### EXERCISE INPUTS
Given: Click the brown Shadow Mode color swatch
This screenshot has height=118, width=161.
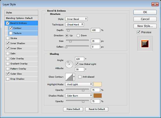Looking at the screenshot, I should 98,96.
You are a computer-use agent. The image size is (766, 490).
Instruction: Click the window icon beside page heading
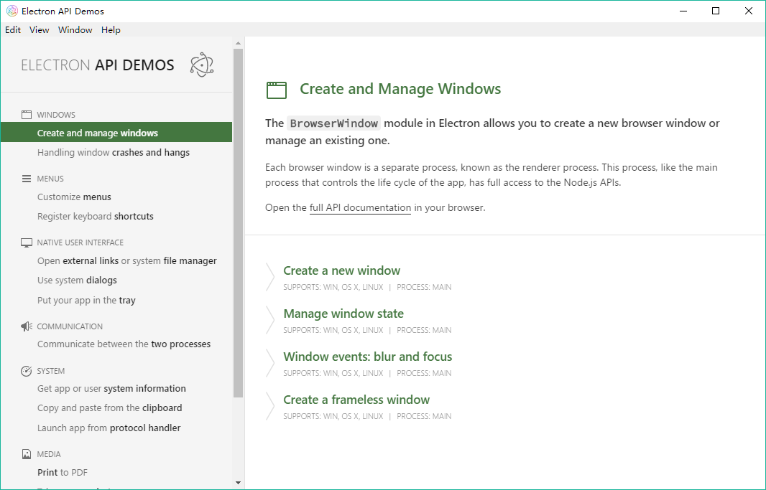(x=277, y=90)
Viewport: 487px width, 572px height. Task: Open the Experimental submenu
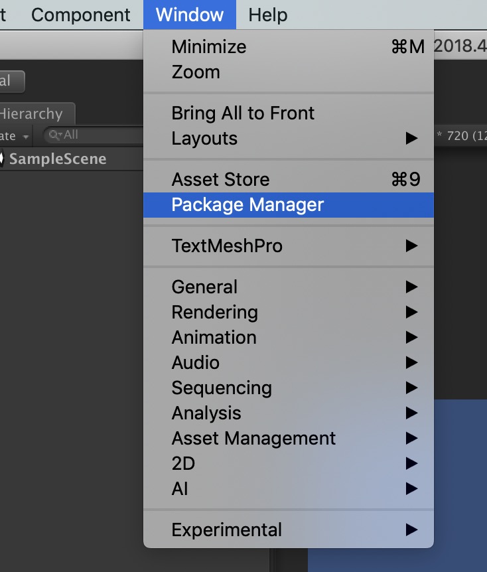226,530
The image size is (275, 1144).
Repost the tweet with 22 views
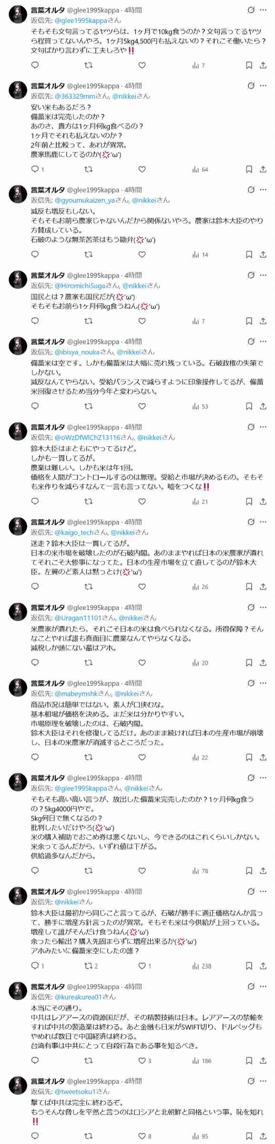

* * *

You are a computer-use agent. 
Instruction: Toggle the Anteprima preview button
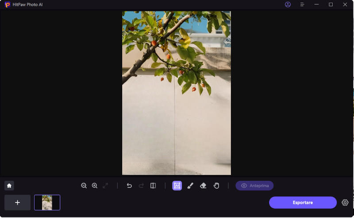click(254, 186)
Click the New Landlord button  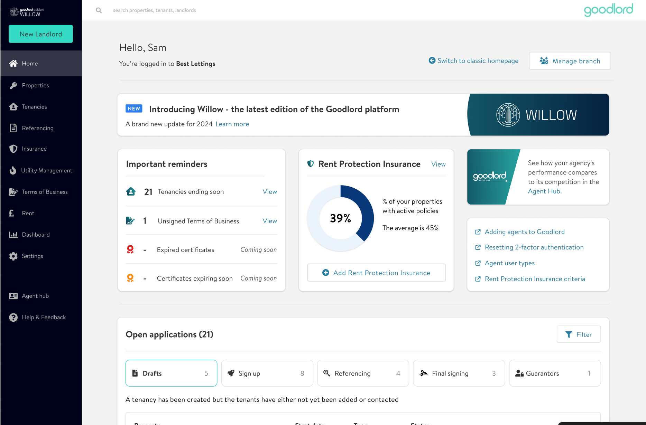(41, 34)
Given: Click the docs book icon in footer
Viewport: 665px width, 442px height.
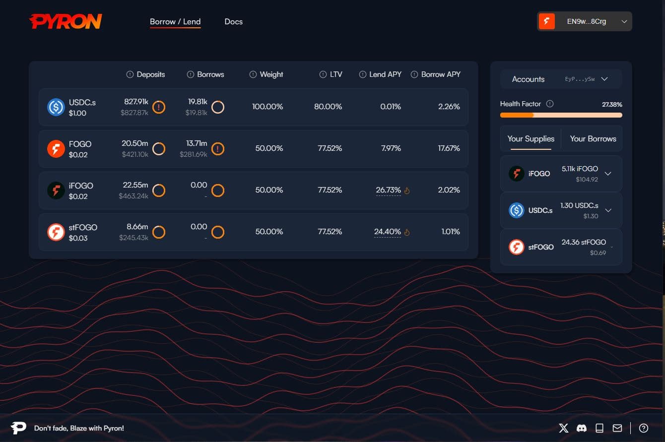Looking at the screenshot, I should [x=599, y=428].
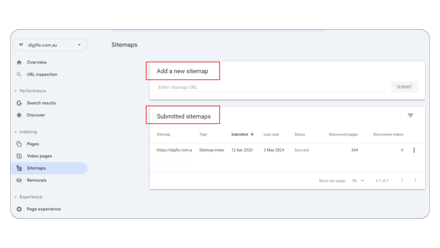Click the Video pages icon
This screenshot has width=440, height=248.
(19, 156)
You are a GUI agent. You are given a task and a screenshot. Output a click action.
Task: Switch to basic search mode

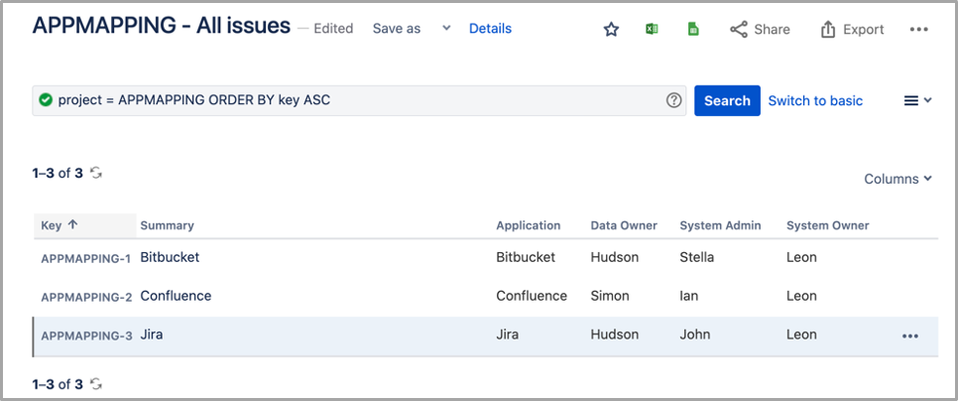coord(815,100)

---

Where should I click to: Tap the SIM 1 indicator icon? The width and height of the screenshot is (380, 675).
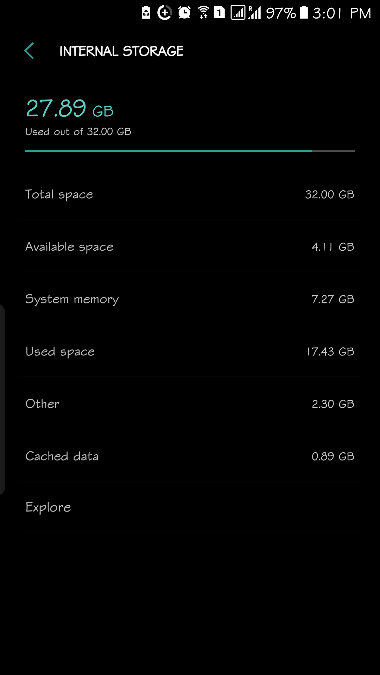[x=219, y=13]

### WHAT TO WORK ON
Transcribe only the lines above that start at the line containing "Given: Click the brown" and end at the line containing "Repost the tweet with 22 views". Omit pictures.

### OUTPUT OF THE EXERCISE
Given: Click the brown Shadow Mode color swatch
This screenshot has height=118, width=161.
Looking at the screenshot, I should 98,96.
You are a computer-use agent. The image size is (766, 490).
Instruction: Click the window icon beside page heading
(x=277, y=90)
Viewport: 487px width, 572px height. Task: Open the Experimental submenu
226,530
The image size is (275, 1144).
Repost the tweet with 22 views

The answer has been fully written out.